Karin Stanton | Hawaii 24/7 Editor
For those keeping score, that’s six crowns for Alexandre Ribeiro and three for Amber Monforte.
Ribeiro, 47, of Brazil, and Monforte, 34, of Reno, Nev., capitalized on their Day 2 leads to claim additional world titles Sunday at Old Kona Airport Park complex.
The Ultraman race includes a 6.2-mile swim from Kailua Bay to Keauhou Bay, a 261.4-mile bike leg split over two days and a 52.4-mile run on Day 3, which takes the athletes from Hawi back into Kona and the finish line on the beach.
While the weather mostly was good for the bike and run portions, athletes had to power through some choppy whitecaps, brought on by the currents and winds during the swim.
“The swim was difficult. At the end, I felt I was swimming but staying in the same place,” Ribeiro said. “Then all the time on the bike, I felt good. Even on the run, my body felt 100 percent all the time.”
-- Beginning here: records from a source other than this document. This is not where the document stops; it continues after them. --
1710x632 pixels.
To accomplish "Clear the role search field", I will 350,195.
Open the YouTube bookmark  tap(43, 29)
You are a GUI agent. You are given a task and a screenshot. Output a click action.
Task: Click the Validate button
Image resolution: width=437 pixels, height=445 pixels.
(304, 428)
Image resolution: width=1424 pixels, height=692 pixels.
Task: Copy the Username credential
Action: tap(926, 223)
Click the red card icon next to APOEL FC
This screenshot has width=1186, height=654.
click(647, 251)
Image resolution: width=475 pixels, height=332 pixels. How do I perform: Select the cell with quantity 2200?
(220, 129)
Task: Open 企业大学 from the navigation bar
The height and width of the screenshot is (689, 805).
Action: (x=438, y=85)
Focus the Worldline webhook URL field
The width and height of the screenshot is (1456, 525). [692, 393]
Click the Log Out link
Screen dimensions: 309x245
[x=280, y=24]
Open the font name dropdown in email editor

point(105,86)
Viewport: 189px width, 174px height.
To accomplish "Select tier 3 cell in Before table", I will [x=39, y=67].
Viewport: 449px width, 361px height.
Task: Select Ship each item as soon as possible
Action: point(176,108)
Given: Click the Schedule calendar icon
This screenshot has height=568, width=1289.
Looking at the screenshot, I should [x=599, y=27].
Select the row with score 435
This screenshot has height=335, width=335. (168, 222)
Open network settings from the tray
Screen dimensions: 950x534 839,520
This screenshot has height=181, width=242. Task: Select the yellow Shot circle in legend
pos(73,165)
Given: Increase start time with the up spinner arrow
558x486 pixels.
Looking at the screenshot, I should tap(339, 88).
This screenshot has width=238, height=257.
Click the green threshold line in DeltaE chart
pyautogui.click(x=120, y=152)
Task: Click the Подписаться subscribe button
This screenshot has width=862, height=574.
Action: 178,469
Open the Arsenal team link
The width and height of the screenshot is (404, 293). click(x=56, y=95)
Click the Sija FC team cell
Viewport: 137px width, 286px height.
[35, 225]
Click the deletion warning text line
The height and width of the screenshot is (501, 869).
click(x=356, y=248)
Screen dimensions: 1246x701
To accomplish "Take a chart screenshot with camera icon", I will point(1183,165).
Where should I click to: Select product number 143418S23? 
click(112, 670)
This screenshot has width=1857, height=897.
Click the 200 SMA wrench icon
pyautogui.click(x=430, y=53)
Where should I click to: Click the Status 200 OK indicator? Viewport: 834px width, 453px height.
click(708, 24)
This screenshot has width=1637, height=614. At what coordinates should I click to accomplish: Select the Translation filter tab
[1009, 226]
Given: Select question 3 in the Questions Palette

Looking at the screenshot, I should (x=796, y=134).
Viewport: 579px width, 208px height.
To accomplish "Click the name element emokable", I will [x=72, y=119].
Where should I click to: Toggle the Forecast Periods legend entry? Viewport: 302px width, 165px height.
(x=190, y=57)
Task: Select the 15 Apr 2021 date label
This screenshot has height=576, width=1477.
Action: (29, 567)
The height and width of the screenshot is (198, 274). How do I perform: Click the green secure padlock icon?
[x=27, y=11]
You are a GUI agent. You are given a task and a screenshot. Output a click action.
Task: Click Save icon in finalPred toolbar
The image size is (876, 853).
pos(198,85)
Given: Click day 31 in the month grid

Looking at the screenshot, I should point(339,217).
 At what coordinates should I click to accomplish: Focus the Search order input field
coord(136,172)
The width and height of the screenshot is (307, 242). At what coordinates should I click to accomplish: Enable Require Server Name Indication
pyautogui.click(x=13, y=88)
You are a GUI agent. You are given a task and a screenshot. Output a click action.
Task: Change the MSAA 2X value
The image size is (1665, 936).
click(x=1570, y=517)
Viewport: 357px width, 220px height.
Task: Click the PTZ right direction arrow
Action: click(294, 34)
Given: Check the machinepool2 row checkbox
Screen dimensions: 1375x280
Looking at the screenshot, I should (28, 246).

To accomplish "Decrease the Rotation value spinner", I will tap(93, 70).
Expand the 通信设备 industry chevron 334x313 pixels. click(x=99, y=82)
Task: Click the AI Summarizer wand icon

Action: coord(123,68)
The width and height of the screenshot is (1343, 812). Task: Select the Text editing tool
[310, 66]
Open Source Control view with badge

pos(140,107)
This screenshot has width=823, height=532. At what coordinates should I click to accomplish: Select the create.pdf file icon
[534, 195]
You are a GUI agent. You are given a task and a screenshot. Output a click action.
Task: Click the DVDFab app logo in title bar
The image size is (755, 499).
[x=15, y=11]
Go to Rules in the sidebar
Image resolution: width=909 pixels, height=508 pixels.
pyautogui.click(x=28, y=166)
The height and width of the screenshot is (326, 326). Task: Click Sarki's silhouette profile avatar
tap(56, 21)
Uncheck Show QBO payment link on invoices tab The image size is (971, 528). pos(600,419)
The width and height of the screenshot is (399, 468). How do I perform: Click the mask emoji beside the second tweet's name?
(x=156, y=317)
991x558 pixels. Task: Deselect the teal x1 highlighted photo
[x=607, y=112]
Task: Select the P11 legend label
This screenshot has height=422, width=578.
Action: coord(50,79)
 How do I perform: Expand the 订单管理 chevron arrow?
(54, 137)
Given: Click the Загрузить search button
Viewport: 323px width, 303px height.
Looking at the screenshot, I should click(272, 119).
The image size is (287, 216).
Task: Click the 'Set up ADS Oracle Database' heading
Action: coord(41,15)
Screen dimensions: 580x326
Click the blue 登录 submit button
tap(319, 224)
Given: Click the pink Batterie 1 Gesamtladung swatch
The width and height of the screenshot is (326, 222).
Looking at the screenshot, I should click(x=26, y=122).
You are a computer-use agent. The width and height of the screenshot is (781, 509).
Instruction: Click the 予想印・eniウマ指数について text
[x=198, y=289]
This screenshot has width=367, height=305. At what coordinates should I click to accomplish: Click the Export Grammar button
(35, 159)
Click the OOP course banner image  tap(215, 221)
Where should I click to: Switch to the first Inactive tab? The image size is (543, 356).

Ribeiro and second-place finisher Miro Kregar, 50, of Slovenia, typically run together, although Ribeiro’s superior bike times being the difference in total time.
“Today, Miro said on the run, ‘let’s not run too fast,'” Ribeiro said. “And I said, ‘oh, thank you, thank you.”
Ribeiro clocked a three-day time of 22 hours, 51 minutes and 12 seconds. Kregar’s final time was 23:52.57.
“My first time at Ironman Kona was 1984 and my first time at Ultraman Hawaii was 2003. I love the Big Island. The Big Island is a magic island for me,” Ribeiro said. “This is my holiday. And now I want to drink a beer.”
Over on the women’s side, Monforte carried a huge lead into the run and needed that advantage as two other women tried to run down her time.
It wasn’t until Monforte finished the run that she confirmed her third world championship and third place overall. She had the day’s third fastest women’s run, but had a total time nearly 30 minutes faster than second place Kathy Winkler.
Monforte’s time was 25:29.09, while Winkler’s was 25:57.56. Although it was not a record, it was good enough to crack the all-time top five times. Monforte has three of those top five times.
Winkler, 46, Mill Valley, Calif., is regarded as a stronger runner, while Monforte excels on the bike.
“My conditioning was not as good as last year. Probably because I just got married a couple ago,” Monforte said. “Kathy is really strong on the run and I knew I had to put some time in on the bike.”
Monforte said the swim conditions meant expending a little more energy than usual, which drained the athletes going into the second and third days.
“I always forget how much this hurts,” she said.
However, the highlight for day in the women’s division was a remarkable run turned in by Ultraman Hawaii rookie Yasuko Miyazaki.
The 35-year-old office worker from Tokyo was third across the finish line, beaten only by the top two men. Her run time of 7:32.12 vaulted her into the final podium position, with a total time of 26:21.28.
Just as she was catching her breath at the finish line, her boyfriend dropped to one knee and proposed.